使用XSLT的.NET扩展对象 - 如何迭代集合？

Question

Help me, Stackoverflow!

I have a simple .NET 3.5 console app that reads some data and sends emails. I'm representing the email format in an XSLT stylesheet so that we can easily change the wording of the email without needing to recompile the app.

We're using Extension Objects to pass data to the XSLT when we apply the transformation:

<xsl:stylesheet version="1.0" xmlns:xsl="http://www.w3.org/1999/XSL/Transform"
    xmlns:msxsl="urn:schemas-microsoft-com:xslt" exclude-result-prefixes="msxsl"
    xmlns:EmailNotification="ext:EmailNotification">

-- this way, we can have statements like:

<p>
    Dear <xsl:value-of select="EmailNotification:get_FullName()" />:
</p>

The above works fine. I pass the object via code like this (some irrelevant code omitted for brevity):

// purely an example structure
public struct EmailNotification
{
    public string FullName { get; set; }
}

// Somewhere in some method ... 

var notification = new Notification("John Smith");

// ...

XsltArgumentList xslArgs = new XsltArgumentList();
xslArgs.AddExtensionObject("ext:EmailNotification", notification);

// ...

// The part where it breaks! (This is where we do the transformation)
xslt.Transform(fakeXMLDocument.CreateNavigator(), xslArgs, XmlWriter.Create(transformedXMLString));

---

So, all of the above code works . However, I wanted to get a little fancy (always my downfall) and pass a collection, so that I could do something like this:

<p>The following accounts need to be verified:</p>
<xsl:for-each select="EmailNotification:get_SomeCollection()">
    <ul>
        <li>
            <xsl:value-of select="@SomeAttribute" />
        </li>
    </ul>
<xsl:for-each>

When I pass the collection in the extension object and attempt to transform, I get the following error:

"Extension function parameters or return values which have Clr type 'String[]' are not supported."

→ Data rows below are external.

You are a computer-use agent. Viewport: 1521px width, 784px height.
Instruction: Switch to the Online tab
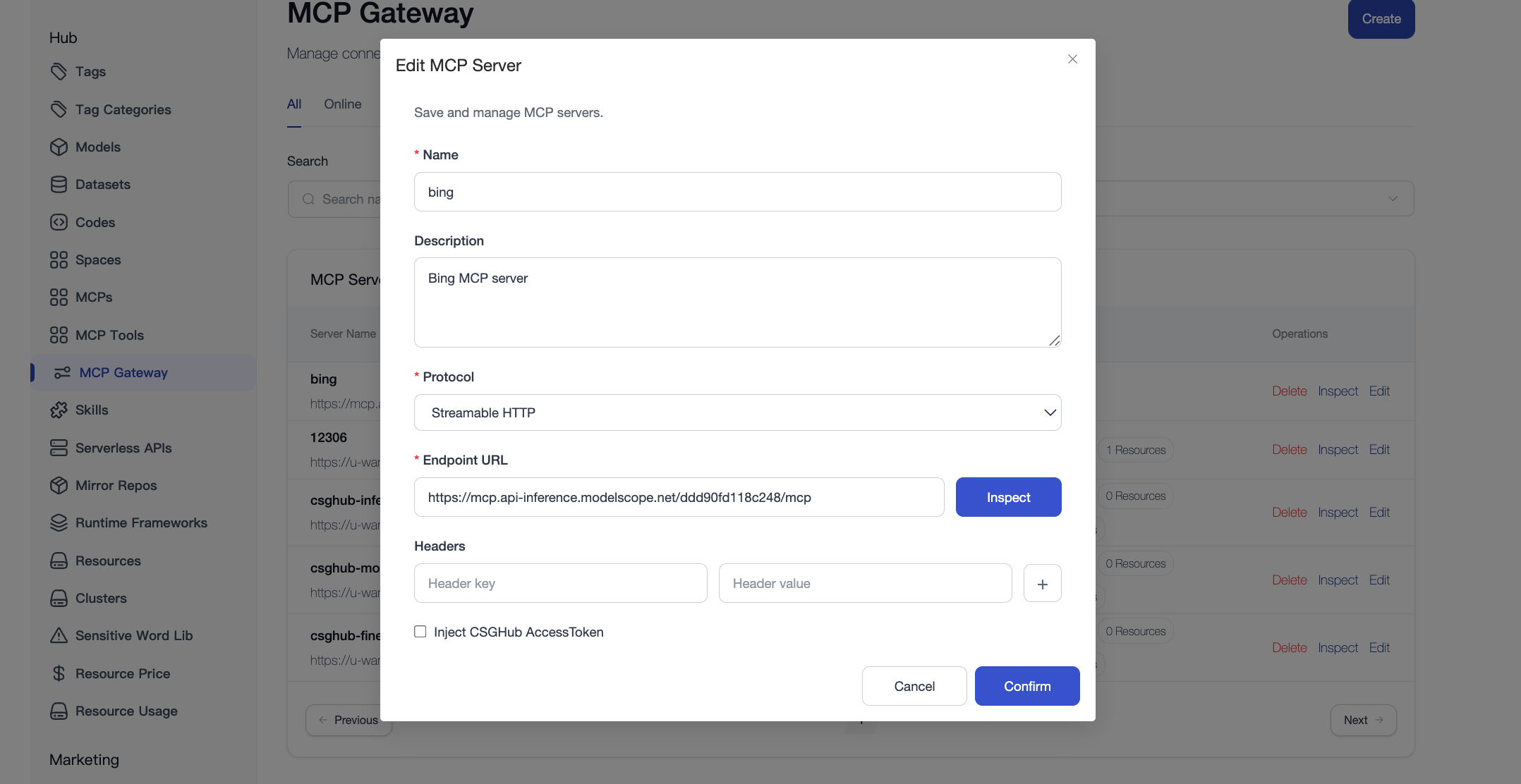tap(342, 104)
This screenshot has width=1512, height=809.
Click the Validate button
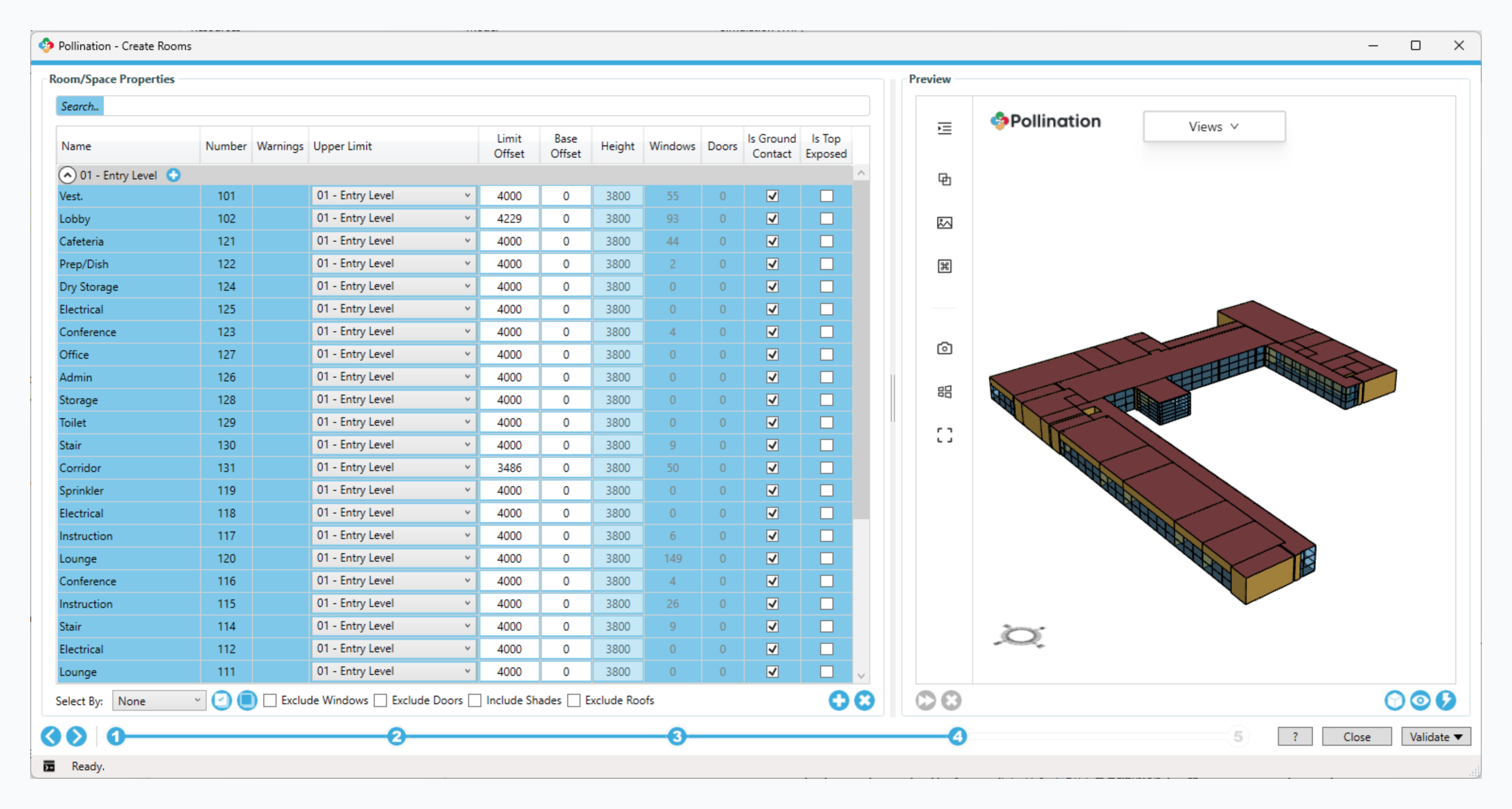(1429, 736)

or List, or IEnumerable, or whatever I try to pass in.

So, my questions are:

1. How can I pass in a collection to my XSLT?

2. What do I put for the xsl:value-of select="" inside the xsl:for-each ?

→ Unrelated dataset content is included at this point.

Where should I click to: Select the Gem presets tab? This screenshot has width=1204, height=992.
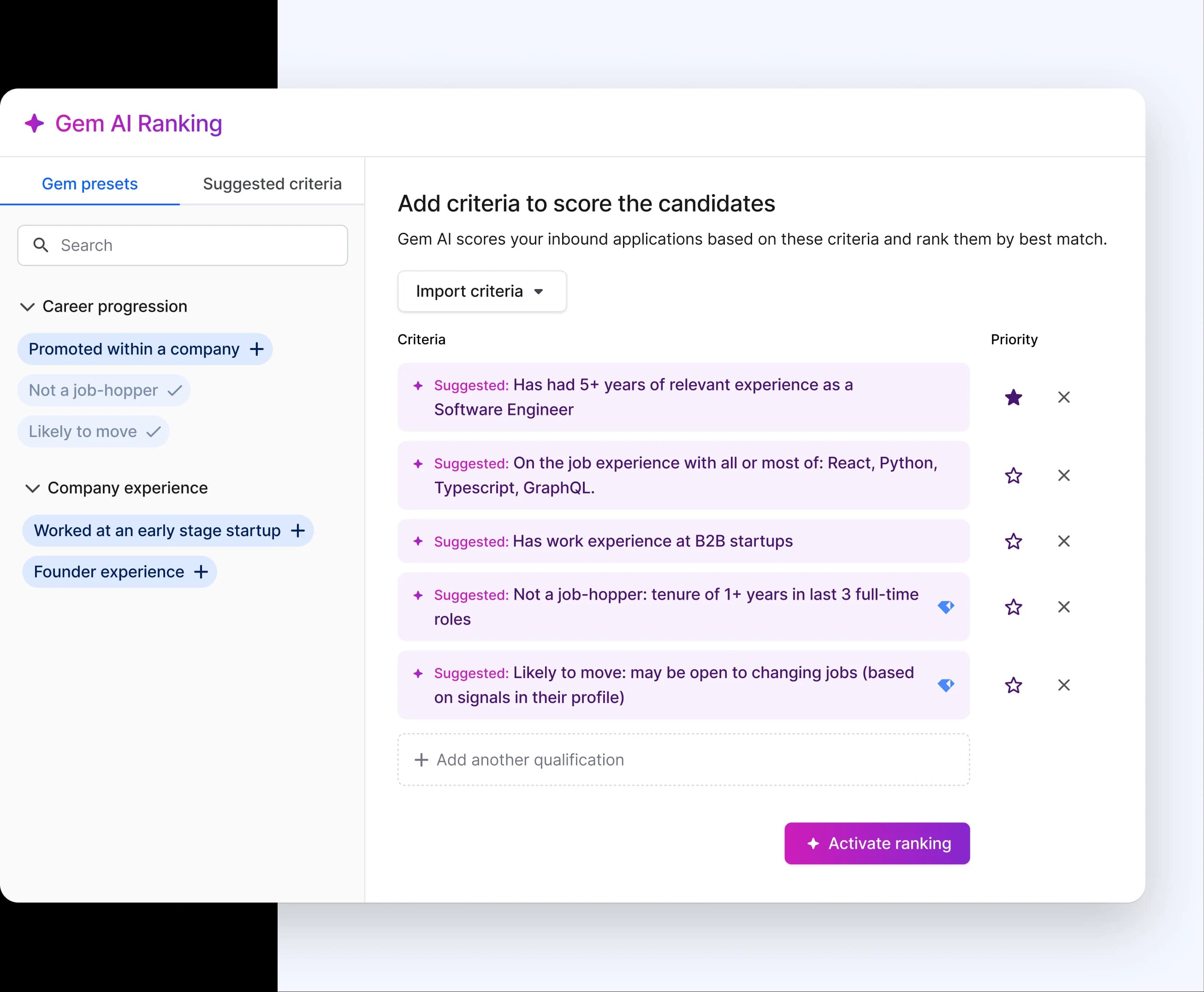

Is what I am trying to do impossible?

---

Edit: After I saw the two answers below, I took Chris Hynes' code and modified it very slightly to suit my needs. Solution is as follows:

// extension object
public struct EmailNotification
{
    public List<String> StringsSetElsewhere { private get; set; }
    public XPathNavigator StringsNodeSet
    {
        get
        {
            XmlDocument xmlDoc = new XmlDocument();
            XmlElement root = xmlDoc.CreateElement("Strings");
            xmlDoc.AppendChild(root);
            foreach (var s in StringsSetElsewhere)
            {
                XmlElement element = xmlDoc.CreateElement("String");
                element.InnerText = s;
                root.AppendChild(element);
            }
            return xmlDoc.CreateNavigator();
        }
    }
}

And in my XSLT ...

<xsl:for-each select="EmailNotification:get_StringsNodeSet()//String">
    <ul>
        <li>
            <xsl:value-of select="." />
        </li>
    </ul>
</xsl:for-each>

Worked perfectly!

Answer 1

The XSLT for-each expects a node set to iterate over -- you can't directly pass an array back from your C# code. You should return an XPathNodeIterator.

Something like this:

public static XPathNodeIterator GetSomeCollection()
{    
    XmlDocument xmlDoc = new XmlDocument();

    string[] stringsToReturn = new string[] { "String1", "String2", "String3" };

    XmlElement root = xmlDoc.CreateElement("Strings");

    xmlDoc.AppendChild(root);

    foreach (string s in stringsToReturn)
    {
        XmlElement el = xmlDoc.CreateElement("String");

        el.InnerText = s;

        root.AppendChild(el);
    }

    XPathNodeIterator xNodeIt = xmlDoc.CreateNavigator().Select(".");

    return xNodeIt;
}

Answer 2

The documentation states:

The parameter should correspond to a W3C type. The following table shows the W3C types, either XPath or XSLT, and the corresponding.NET class.

And lists the following types:

• String
• Boolean
• Number
• Result Tree Fragment
• Node Set
• Node

So, the answer is not you can't ... well at least not directly. But the best bet in your case is, IMHO, the Node or Node Set.